Prime Minister Narendra Modi has termed these criticisms baseless and said that the Union government has suggested incentivising states that have controlled population growth.


But Isaac is not convinced: “The incentives the PM is talking about... would altogether add 2-3% to the whole award. How can this compensate for the loss that certain states are going to face if the base year is shifted? He is trying to mislead the country.” Isaac says the southern finance ministers are planning to meet again in Vijayawada on May 6, hopefully joined by representatives from West Bengal, Odisha, Punjab and Delhi.

More Autonomy
In March, Siddaramaiah wrote a long Facebook post, pushing for more autonomy for states. “From a union of states, we are evolving into a federation of states. Therefore, I don’t think the demands for greater federal autonomy and recognition of regional identity are inconsistent with our nation.”

He went on to add that the southern states are subsidising the north. “Six states south of the Vindhyas contribute more taxes and get less. For example, for every one rupee of tax contributed by Uttar Pradesh that state receives Rs 1.79. For every one rupee of tax contributed by Karnataka, the state receives Rs 0.47.”

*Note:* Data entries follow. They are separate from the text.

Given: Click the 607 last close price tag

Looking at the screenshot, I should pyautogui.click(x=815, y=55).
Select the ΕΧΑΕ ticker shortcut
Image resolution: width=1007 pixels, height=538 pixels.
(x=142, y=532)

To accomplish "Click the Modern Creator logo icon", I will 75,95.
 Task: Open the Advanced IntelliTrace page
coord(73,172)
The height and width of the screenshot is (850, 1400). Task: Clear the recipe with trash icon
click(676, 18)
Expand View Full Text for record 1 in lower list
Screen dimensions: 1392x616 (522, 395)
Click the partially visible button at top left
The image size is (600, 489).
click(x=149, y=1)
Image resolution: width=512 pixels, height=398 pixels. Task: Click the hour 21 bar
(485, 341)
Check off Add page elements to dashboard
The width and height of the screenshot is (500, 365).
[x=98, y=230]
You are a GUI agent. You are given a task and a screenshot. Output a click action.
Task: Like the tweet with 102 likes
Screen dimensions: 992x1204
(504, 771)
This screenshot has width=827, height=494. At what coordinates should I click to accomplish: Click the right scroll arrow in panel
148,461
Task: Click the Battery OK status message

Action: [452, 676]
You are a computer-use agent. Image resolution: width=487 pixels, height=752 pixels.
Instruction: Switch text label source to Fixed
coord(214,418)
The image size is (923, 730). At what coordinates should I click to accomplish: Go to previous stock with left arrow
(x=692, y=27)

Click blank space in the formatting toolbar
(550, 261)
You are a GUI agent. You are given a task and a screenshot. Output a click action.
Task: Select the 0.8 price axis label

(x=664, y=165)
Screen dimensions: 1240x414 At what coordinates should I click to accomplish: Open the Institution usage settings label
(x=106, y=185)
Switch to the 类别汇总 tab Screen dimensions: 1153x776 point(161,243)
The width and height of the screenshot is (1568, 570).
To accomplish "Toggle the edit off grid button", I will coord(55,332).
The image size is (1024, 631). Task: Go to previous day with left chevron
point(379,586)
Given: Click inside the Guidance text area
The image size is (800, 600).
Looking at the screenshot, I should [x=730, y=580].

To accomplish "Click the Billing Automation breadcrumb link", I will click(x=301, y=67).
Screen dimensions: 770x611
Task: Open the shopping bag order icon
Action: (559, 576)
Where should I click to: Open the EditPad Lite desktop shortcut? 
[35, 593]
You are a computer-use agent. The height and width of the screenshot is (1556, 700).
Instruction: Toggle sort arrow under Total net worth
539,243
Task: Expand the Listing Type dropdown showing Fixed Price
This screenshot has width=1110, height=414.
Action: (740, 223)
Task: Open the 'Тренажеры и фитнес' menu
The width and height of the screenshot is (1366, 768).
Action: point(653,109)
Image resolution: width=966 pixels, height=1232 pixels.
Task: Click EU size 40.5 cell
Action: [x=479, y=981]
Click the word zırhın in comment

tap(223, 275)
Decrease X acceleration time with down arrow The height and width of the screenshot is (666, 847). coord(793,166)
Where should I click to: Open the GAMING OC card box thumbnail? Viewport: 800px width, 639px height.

Siddaramaiah also referred to his government’s move to have a separate flag for the state, which has led many to question the motive. But Gowda finds no reason for alarm. “We are not secessionist. It’s just that we want to celebrate our culture and language. We can be proud Kannadigas and proud Indians at the same time.”

In the same month, Dravida Munnetra Kazhagam (DMK) working president MK Stalin said that he hoped that the southern states join hands to demand autonomy for a Dravida Nadu. Shiv Visvanathan, professor at the Jindal Global Law School, does not see this as an attempt to secede. “It is a demand for a new kind of distancing in federalism.” The DMK, in its initial years, had called for a separate state, a demand it subsequently gave up.

Another instance of a southern state crying foul about unfair treatment by the Centre is Andhra which is piqued about not getting special category status (SCS), which was promised when erstwhile Andhra Pradesh was bifurcated in 2014, when the Congress-led United Progressive Alliance was in power. Andhra CM Chandrababu Naidu recently pulled his Telugu Desam Party out of the BJP-led National Democratic Alliance over this issue. Between 1969 and 2010, 11 states were granted SCS, which considered factors such as economic backwardness, hilly terrain and low population density. But the NDA government has repeatedly referred to the 14th Finance Commission’s recommendation to do away with SCS — which meant grants from the Centre and tax concessions — and replace it with revenue-deficit grants.

The government has promised Andhra a special package equivalent to SCS, but with Naidu’s opponent, YS Jagan Mohan Reddy, gaining political capital out of the issue, Naidu had no option but to pull out of the NDA, keeping next year’s assembly election in mind.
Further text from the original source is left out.